What is the management of acute interstitial nephritis (AIN) caused by Non-Steroidal Anti-Inflammatory Drugs (NSAIDs) such as ibuprofen and antibiotics?

From the Guidelines

The management of acute interstitial nephritis (AIN) caused by NSAIDs or antibiotics primarily involves immediate discontinuation of the offending drug, supportive care, and consideration of corticosteroid therapy. The first and most crucial step is to identify and stop the causative medication, whether it's ibuprofen, naproxen, penicillins, cephalosporins, or other culprits, as emphasized by the consensus report of the acute disease quality initiative (ADQI) 16 workgroup 1. Supportive care includes maintaining fluid and electrolyte balance, avoiding further nephrotoxic agents, and monitoring kidney function through regular serum creatinine measurements.

Key Considerations

• Discontinuation of the offending drug is essential to prevent further kidney damage, as drugs account for 20% of community-acquired AKI episodes that result in hospitalization 1.
• Selection of a less nephrotoxic drug and/or avoidance of a nephrotoxin should be the goal in all phases of acute kidney disease (AKD) 1.
• Combining nephrotoxins can result in pharmacodynamic drug interactions, such as the ‘triple whammy’ of NSAIDs, diuretics, and ACE inhibitors or ARBs, which can increase the risk of developing AKI 1.

Treatment Approach

• For patients with severe AIN or those who don't improve after drug discontinuation, corticosteroid therapy may be considered, typically prednisone at 0.5-1 mg/kg/day (usually 40-60 mg daily) for 1-2 weeks, followed by a gradual taper over 4-6 weeks.
• In cases of significant kidney dysfunction, temporary dialysis may be required.
• Close monitoring of renal function is essential during recovery, with follow-up creatinine measurements at 1,3, and 6 months after the acute episode.

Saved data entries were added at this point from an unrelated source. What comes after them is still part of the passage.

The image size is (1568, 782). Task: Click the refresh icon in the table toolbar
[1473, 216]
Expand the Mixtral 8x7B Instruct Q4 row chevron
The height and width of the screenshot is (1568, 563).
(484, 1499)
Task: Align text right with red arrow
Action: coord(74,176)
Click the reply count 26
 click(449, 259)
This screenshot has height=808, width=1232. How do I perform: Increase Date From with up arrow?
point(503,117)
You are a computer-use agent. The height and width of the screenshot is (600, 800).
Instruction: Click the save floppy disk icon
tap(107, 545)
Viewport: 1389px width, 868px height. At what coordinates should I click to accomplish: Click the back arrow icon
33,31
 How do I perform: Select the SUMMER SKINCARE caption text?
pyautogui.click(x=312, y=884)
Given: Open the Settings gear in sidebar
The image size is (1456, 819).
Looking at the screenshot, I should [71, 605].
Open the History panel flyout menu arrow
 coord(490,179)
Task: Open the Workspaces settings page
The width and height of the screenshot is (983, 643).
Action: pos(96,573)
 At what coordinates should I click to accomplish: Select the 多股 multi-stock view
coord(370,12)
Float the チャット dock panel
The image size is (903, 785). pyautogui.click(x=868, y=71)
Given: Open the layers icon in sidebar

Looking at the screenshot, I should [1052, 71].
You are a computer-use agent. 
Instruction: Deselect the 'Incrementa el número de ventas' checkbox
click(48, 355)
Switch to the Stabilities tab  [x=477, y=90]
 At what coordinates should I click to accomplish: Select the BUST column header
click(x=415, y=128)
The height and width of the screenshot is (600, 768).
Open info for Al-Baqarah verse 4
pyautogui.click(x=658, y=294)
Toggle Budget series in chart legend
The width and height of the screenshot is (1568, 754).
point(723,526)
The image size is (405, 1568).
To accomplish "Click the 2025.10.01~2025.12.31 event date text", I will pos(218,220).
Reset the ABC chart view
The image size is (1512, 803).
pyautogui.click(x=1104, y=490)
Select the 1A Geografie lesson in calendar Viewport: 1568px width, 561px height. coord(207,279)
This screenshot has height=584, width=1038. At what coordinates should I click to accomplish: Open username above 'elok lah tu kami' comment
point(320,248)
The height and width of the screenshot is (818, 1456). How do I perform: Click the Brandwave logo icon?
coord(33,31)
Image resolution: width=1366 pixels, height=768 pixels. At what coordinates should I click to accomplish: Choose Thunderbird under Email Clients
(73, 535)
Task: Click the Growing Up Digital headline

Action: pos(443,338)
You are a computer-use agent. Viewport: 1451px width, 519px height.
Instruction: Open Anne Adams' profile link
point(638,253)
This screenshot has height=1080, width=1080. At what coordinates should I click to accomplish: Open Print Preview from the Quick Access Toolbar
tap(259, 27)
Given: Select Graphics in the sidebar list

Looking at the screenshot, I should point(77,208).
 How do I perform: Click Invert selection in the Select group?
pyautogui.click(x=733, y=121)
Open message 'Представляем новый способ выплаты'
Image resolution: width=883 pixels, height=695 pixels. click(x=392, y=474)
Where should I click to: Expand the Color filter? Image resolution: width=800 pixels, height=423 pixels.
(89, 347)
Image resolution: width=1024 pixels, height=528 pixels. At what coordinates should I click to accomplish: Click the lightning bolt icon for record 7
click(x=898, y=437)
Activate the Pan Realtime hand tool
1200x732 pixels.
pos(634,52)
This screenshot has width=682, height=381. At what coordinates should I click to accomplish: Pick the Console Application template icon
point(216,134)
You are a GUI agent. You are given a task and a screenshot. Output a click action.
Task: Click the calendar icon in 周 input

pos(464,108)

Prevention of Future Episodes

• Patients should be educated to avoid taking NSAIDs (or any new medications) without consulting their nephrologist, and to use ACE inhibitors, decongestants, antivirals, antibiotics, and herbal products with caution 1.
• The revised Beers criteria for potentially inappropriate medication use in older adults indicate moderate evidence to support NSAID avoidance in elderly patients with creatinine clearance <30 ml/min 1.

From the Research

Management of Acute Interstitial Nephritis (AIN) Caused by Non-Steroidal Anti-Inflammatory Drugs (NSAIDs) and Antibiotics

• The mainstay of treatment for drug-induced AIN is discontinuation of the offending drug 2, 3, 4, 5, 6.
• Early withdrawal of the culprit drug is crucial, as it can improve prognosis and reduce the risk of chronic kidney disease 2, 5, 6.
• Corticosteroid therapy may be beneficial in patients with drug-induced AIN, especially when treatment is initiated early in the course of the disease 3, 4, 5, 6.
• The use of steroids can lead to faster recovery of kidney function, more complete recovery with less chronic kidney disease, and reduced need for chronic dialysis 3.
• However, the benefits of corticosteroid therapy remain unproven, and recent studies have shown that prolonged treatment beyond 8 weeks does not further improve kidney function recovery 5.
• Kidney biopsy is required to make a firm diagnosis of AIN, as the symptoms are variable and often not specific 2, 4, 6.
• Identification and removal of the offending drug, along with early steroid administration, can improve the recovery of renal function and decrease the risk of chronic renal impairment 6.

Causes of Acute Interstitial Nephritis (AIN)

• Drug-induced AIN is the most common cause of AIN, accounting for 60-70% of cases 4.
• Antibiotics and nonsteroidal anti-inflammatory drugs (NSAIDs) are the most frequent offending agents 2, 6.
• Other drugs that can cause AIN include proton pump inhibitors, 5-aminosalicylates, diuretics, allopurinol, phenytoin, and H2 receptor antagonists 2.
• Chemotherapeutic agents are an under-recognized cause of AIN 2.

Pathogenesis of Acute Interstitial Nephritis (AIN)

• AIN is characterized by interstitial inflammation, tubulitis, edema, and in some cases, eventual interstitial fibrosis 4, 6.
• The pathogenesis of AIN is based on an immunologic reaction against endogenous nephritogenic antigens or exogenous antigens processed by tubular cells, with cell-mediated immunity having a major pathogenic role 6.
• The characteristic interstitial infiltrates are mostly composed of lymphocytes, macrophages, eosinophils, and plasma cells, and experience a rapid transformation into areas of interstitial fibrosis 6.